Readers react to a column calling for student renters to demand more from their landlords. The columnist explains how most students deal with black mold and broken locks while their landlords do little to ensure proper living conditions. The columnist argues that students should be seen as people, not paychecks.

Hailey Roemer: “[Washington] has some of the best laws on the books for renter protection, but it’s a lack of knowledge that prevents them from being effective. I would love to see some partnership between students, landlords and property management companies to provide training on how to be good tenants as well as the rights you have when renting. That might help solve the problem on both ends, as neglect comes from landlords who don’t care as well as renters who don’t report or know how. It’s a bigger, more complex problem than this [column] acknowledges.”

Daniel Stuart Hoffman: “I think students do, as best as able, but without government doing their part there is not much that can be done other than to spread knowledge by word of mouth and avoid the bad ones, but that doesn’t help the students who don’t hear the word of mouth.”

Liv Molinari: “Students need to put their foot down or get taken advantage of. My last apartment, I specifically got an apartment with an [air conditioning] unit. It was a stickler. About two months into the lease the AC quit working. My landlord tried to say it wasn’t critical and wasn’t going to replace it.
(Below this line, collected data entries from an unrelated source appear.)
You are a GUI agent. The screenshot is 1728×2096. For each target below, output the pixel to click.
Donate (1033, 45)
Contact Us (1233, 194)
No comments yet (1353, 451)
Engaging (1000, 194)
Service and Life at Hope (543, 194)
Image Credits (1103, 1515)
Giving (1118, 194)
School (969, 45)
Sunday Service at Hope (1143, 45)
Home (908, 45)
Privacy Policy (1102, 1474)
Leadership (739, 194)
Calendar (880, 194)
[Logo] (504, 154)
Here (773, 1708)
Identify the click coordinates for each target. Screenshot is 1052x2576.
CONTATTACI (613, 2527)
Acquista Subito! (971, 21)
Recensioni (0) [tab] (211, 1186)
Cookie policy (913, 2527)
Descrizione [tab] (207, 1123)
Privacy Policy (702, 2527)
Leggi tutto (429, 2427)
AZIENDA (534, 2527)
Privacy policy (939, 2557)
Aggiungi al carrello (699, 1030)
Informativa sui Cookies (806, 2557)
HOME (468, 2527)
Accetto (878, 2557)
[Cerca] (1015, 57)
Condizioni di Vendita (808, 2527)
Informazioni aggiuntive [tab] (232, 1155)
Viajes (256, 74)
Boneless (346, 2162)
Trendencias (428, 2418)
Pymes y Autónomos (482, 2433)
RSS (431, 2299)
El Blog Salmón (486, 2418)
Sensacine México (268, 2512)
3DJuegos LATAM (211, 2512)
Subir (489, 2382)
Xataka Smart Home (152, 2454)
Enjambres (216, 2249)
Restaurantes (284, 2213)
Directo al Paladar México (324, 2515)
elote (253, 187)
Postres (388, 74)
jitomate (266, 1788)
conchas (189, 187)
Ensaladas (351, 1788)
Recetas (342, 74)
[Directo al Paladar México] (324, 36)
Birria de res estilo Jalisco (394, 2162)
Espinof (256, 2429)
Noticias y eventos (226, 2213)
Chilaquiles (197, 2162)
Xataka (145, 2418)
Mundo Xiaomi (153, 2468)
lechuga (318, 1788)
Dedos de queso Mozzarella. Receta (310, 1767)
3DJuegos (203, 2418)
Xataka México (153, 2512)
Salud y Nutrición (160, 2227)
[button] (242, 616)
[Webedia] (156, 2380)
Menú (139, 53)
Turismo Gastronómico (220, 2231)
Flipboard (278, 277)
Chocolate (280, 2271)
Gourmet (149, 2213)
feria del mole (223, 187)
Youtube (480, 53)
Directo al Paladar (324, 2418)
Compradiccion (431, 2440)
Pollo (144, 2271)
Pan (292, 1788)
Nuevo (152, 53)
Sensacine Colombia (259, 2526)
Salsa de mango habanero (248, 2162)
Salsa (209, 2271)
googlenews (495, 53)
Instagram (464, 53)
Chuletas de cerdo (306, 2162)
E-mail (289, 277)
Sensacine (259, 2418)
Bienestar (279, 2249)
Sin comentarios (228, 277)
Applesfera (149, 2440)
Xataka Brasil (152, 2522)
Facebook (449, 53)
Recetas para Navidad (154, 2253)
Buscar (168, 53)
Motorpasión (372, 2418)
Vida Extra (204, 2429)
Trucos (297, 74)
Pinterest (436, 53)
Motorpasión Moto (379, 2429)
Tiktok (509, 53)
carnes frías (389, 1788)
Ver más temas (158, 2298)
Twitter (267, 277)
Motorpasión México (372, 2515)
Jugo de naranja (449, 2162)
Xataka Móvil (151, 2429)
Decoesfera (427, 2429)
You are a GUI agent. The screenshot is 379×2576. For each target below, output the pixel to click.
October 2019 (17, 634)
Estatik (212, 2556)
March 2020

I simply said the lease says you have to keep my equipment in good working order and if you can’t adhere to that then I’ll get my lawyer involved. I had a new AC in two weeks.”

Tiva Wolfe: “Even if you have heard that certain landlords or rental companies are horrible, it’s not like there are other options. Moscow is even worse. The rental companies know that people have to live here for school, so they charge exorbitant prices for rent and neglect maintenance requests as much as possible. There has to be some sort of legal recourse, but I doubt most students have the time, money or energy to pursue legal action.”